STATE
Ex-pageant director reaches plea deal
Greg Smith, accused of withholding scholarship money from pageant contestants, agrees to pay more than $12,000 in restitution and serve two years probation.
It鈥檚 been seven years and eight canceled trials since an Elida rancher was accused of embezzling from the Miss New Mexico Scholarship Organization.
Last month, Greg Smith reached a plea deal with prosecutors.
Smith, 62, agreed to plead guilty to two misdemeanor charges of embezzlement in exchange for two years probation. Smith also agreed to pay more than $12,000 in restitution, court records show.

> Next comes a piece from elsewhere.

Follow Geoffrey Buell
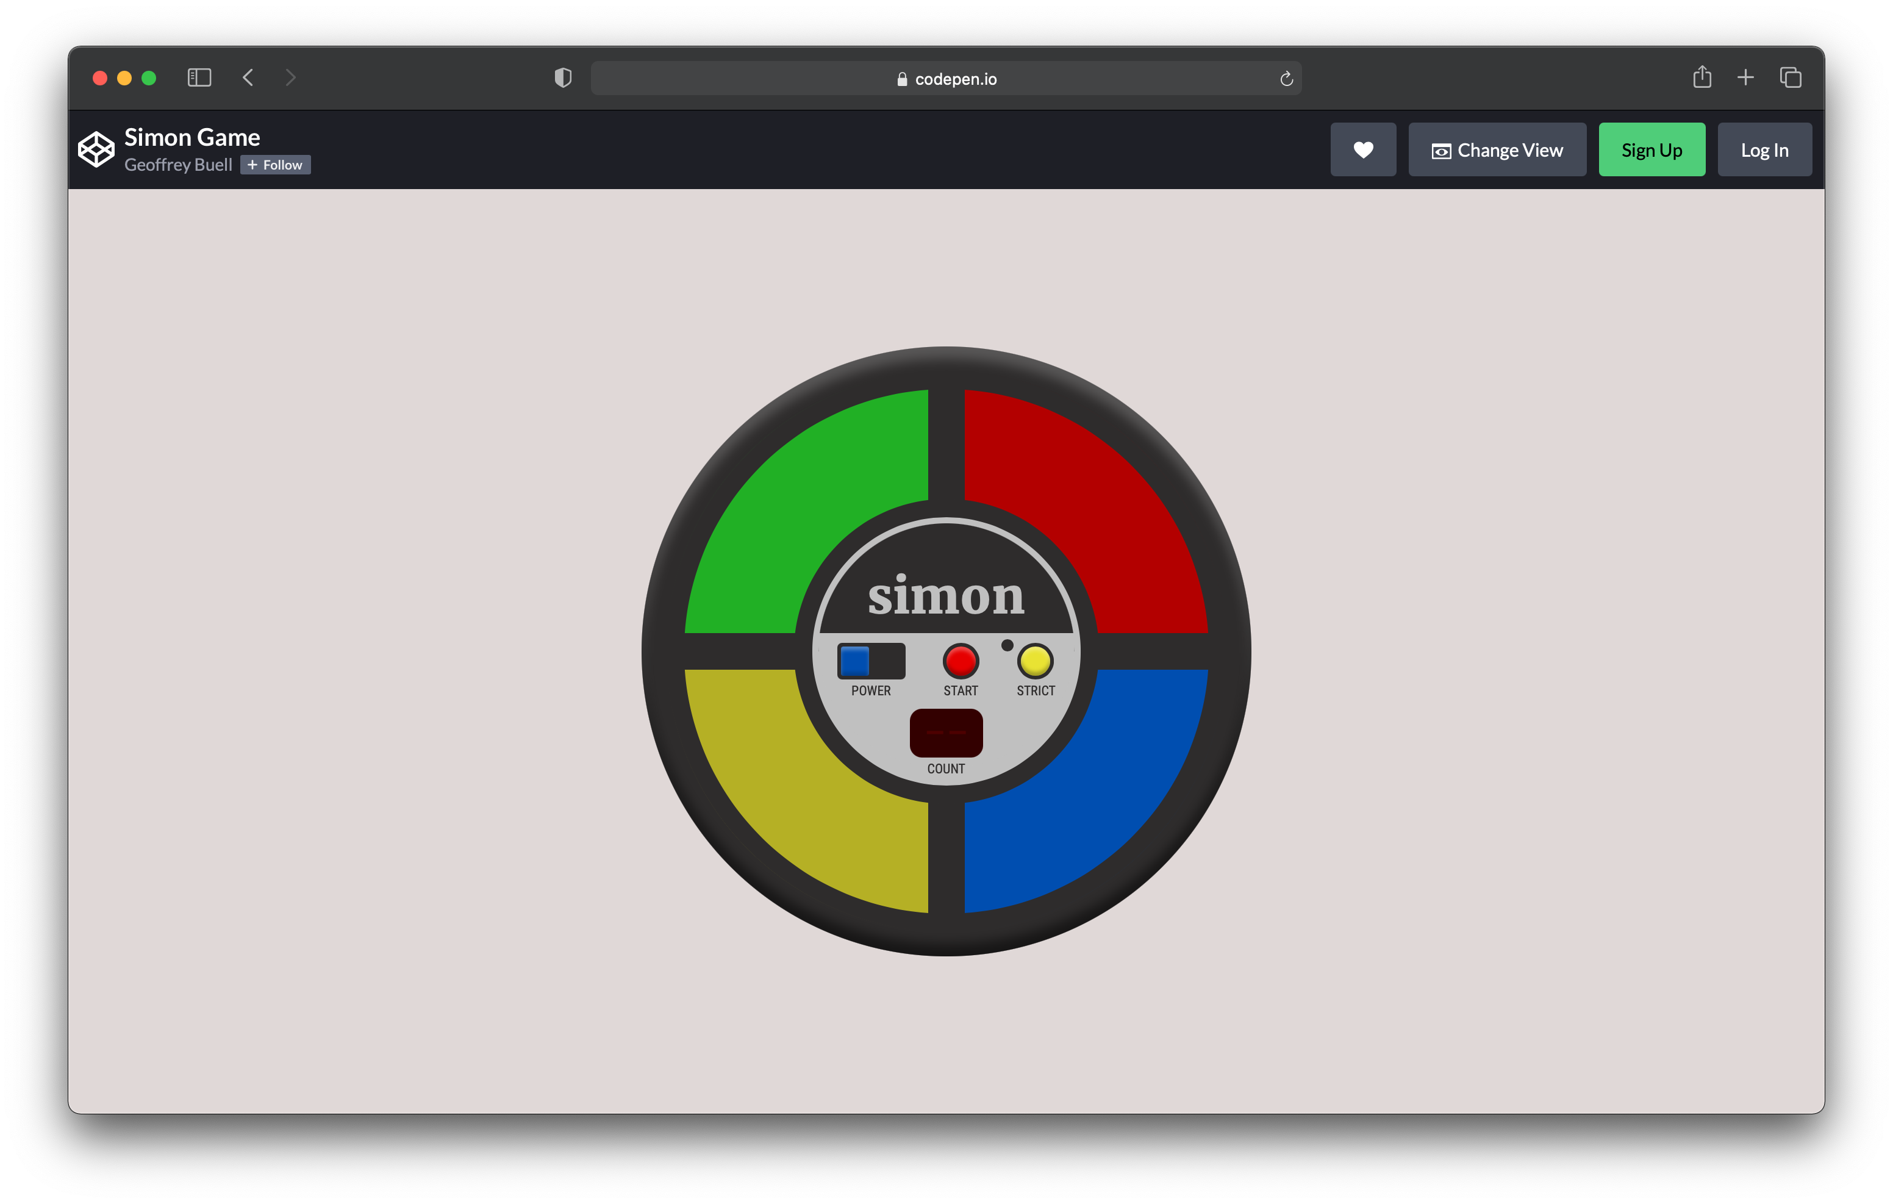The height and width of the screenshot is (1204, 1893). click(x=275, y=165)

Investigators in 2017 began looking into complaints that Smith was refusing to give scholarship winnings to three pageant contestants when he was director of the pageant held in Portales.
In 2019, he was indicted by a grand jury on 18 charges, some of them felonies, that ranged from embezzlement and fraud to issuing worthless checks and attempted tax evasion.
With the April 27 plea deal, Smith agreed to pay restitution to former pageant contestants Stephanie Chavez ($2,458.78), Madison Belcher ($6,003.70) and Sherry Smith ($3,625).
Sixteen charges against him were dismissed.
Ninth Judicial District Judge Ben Cross placed Smith on supervised probation for two years. Court records show that probation could be converted to unsupervised after he completes the full restitution payments.
Smith did not immediately respond to requests for comment.
The New Mexico鈥檚 Attorney General鈥檚 Office began investigating Smith after former pageant contestants and their parents reported not receiving scholarship monies they鈥檇 won.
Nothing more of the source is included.